An Iraqi man living in Wolverhampton who pleaded guilty to working with an organised crime gang to illegally bring Vietnamese nationals to the UK has been jailed for 10 years and two months today (26 March).

The Crown Prosecution Service (CPS) prosecuted Ramal Briem, 33, who was charging an alleged crime boss £1,500 for each migrant he could bring to the UK. The alleged boss of the group, who was also based in the UK, is currently facing extradition to France for alleged immigration, drug, and modern slavery offences.

The plot was exposed when the alleged boss was arrested in April 2024 on a French extradition warrant and police seized and examined his mobile phone. The investigation by the National Crime Agency found a chat with Briem in September 2023 where Briem agreed to help get an undisclosed number of migrants from across Europe to the UK with the last part of the journey being on small boats.

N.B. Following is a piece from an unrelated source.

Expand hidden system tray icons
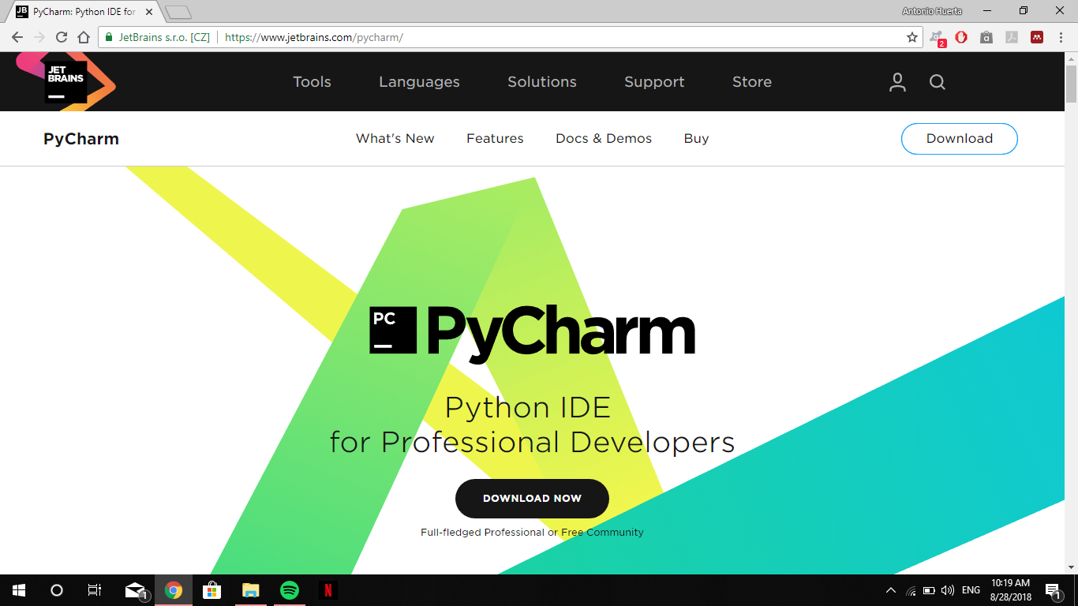 click(890, 589)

They referred to migrants as ‘chickens’ to hide what they were really doing – 

Alleged crime boss: Ok let me know the specific day and I will have the chicken ready. Then you come to pick up the chickens.
Ramal Briem: I send one person to pick up them (sic).
Alleged crime boss: Ok, how many chickens will you pick up? Can you pick up 1 chicken? How much?
Ramal Briem: From Romaine to where you want. To they (sic) France you want?
Alleged crime boss: Uk bro. England. 

At his sentencing at Wolverhampton Crown Court the prosecution said the group would bring Vietnamese migrants to eastern Europe on work visas and then move them to France where they would get on small boats to come to the UK. When they arrived here other members of the gang would help them disappear within the Vietnamese community.

Hilary Ryan, Specialist Prosecutor, from the Crown Prosecution Service said:

“Ramal Briem was part of an international crime group working across Europe to illegally bring migrants into the UK. He offered to arrange spaces on small boats for other organised crime groups.

“My colleagues and I are working around the clock with law enforcement to prosecute those who break our immigration laws and harm community relations to make money for themselves.”

NCA senior investigating officer Saju Sasikumar said: 

“The language Ramal Briem used to describe people illustrates his complete disregard for human life.

“To him, migrants were nothing more than a commodity to trade in, regardless of the severe risks they were taking during these dangerous journeys, all for his own financial benefit.

“The migrants themselves may have wanted to come to the UK to establish a better life for themselves and their families. But the fact they chose to use smugglers like Briem to enter the UK clandestinely automatically put them at a far greater risk of being embroiled in debt bondage or modern slavery situations.

“The NCA will continue to work with partners both internationally and domestically, including the CPS, to bring criminals like Ramal Briem to justice and disrupt the organised crime groups behind this evil trade.”

Notes to editors

  • Ramal Briem (dob 10/10/1992) pleaded guilty to one count of assisting unlawful immigration to a member state or the UK, contrary to section 25 Immigration Act 1971 between January 2023 and July 2024.
  • Hilary Ryan is a Specialist Prosecutor from the CPS’s Serious Economic Organised Crime and International Directorate.